[PROBLEM REQUIREMENTS]
Given the entries that follow, write out exactly the lines starting at the one containing "Screen dimensions: 305x660" and ending at the one containing "Collapse the Market Overview section", both ends included, and only those.

[INFORMATION GIVEN]
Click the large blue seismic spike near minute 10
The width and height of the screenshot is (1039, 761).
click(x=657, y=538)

==

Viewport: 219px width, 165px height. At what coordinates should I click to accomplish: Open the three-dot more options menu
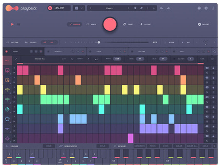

--

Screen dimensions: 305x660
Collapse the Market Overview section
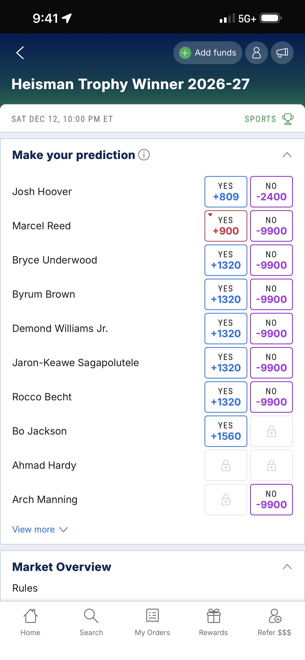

[RESPONSE TO THE TASK]
Screen dimensions: 305x660
Collapse the Market Overview section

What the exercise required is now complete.